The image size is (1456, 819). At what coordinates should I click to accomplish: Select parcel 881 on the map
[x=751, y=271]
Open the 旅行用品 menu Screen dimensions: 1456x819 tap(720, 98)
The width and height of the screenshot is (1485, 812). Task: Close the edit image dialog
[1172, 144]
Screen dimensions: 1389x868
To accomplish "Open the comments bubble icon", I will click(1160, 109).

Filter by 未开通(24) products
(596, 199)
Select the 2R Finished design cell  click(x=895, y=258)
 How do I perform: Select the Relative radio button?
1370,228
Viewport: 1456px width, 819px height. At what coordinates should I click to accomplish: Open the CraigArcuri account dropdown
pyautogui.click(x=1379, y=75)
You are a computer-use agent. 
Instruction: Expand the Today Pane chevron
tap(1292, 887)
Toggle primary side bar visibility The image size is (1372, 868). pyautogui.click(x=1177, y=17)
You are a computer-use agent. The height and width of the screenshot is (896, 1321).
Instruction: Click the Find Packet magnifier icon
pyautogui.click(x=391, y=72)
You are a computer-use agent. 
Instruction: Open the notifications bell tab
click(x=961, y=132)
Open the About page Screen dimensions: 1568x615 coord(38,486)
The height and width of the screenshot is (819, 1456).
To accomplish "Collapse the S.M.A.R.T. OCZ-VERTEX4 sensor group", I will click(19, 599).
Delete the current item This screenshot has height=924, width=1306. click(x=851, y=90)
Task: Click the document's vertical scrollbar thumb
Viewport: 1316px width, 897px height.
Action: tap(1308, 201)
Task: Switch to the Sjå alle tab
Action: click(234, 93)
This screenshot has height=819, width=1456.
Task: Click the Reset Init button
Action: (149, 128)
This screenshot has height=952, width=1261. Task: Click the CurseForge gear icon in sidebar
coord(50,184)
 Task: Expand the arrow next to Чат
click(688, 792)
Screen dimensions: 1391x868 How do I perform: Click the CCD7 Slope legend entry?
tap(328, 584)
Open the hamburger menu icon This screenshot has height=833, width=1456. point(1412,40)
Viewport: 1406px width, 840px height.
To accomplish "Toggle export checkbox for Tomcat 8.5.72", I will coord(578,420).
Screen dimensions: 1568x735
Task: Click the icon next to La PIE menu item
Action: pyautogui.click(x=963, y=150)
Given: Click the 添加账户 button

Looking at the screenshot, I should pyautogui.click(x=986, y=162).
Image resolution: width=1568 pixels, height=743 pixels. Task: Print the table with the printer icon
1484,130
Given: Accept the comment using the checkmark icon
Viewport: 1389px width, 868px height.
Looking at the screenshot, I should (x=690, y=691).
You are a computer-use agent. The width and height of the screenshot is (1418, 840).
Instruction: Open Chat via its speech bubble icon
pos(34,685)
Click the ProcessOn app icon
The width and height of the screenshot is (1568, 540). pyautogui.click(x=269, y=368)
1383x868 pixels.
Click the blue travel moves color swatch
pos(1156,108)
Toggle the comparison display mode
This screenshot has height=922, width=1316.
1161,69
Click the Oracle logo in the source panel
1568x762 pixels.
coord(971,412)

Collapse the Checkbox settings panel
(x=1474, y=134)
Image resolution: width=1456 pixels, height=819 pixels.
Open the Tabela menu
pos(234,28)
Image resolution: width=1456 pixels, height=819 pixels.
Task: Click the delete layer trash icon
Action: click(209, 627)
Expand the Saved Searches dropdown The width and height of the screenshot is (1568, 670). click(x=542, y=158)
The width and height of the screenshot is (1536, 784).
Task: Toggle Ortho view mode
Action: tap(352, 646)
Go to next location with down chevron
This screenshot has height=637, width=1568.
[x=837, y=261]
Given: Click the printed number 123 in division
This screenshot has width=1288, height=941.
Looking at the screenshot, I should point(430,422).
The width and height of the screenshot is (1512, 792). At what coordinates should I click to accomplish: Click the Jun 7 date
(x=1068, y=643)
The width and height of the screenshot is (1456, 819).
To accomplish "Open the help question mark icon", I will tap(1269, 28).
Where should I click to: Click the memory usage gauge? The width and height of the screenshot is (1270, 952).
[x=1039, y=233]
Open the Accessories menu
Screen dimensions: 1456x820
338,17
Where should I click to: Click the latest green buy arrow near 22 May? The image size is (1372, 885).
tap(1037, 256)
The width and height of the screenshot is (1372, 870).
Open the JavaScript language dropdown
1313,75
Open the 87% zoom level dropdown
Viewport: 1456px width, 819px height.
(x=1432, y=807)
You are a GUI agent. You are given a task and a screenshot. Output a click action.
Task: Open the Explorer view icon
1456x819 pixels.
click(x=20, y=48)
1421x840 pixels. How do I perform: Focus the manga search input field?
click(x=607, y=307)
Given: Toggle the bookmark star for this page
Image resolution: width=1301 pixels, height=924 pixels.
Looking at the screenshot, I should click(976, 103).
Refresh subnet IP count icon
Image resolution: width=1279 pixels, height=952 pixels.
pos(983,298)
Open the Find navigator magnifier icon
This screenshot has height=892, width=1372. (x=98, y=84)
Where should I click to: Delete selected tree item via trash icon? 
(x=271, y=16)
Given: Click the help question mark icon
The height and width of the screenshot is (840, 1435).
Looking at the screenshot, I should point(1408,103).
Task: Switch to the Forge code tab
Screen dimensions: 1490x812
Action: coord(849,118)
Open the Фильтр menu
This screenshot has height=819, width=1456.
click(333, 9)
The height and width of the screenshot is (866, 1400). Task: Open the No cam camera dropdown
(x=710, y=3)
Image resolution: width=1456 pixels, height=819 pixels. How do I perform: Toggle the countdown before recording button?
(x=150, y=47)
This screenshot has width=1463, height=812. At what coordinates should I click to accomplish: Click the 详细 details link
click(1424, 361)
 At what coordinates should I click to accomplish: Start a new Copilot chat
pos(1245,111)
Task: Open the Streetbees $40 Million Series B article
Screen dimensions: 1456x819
——
- [Activity]:
The string to find is "question"; copy every line of the listing that has it.

- [Solution to this task]:
To accomplish "Open the help question mark icon", I will tap(1269, 28).
Given: Click the help question mark icon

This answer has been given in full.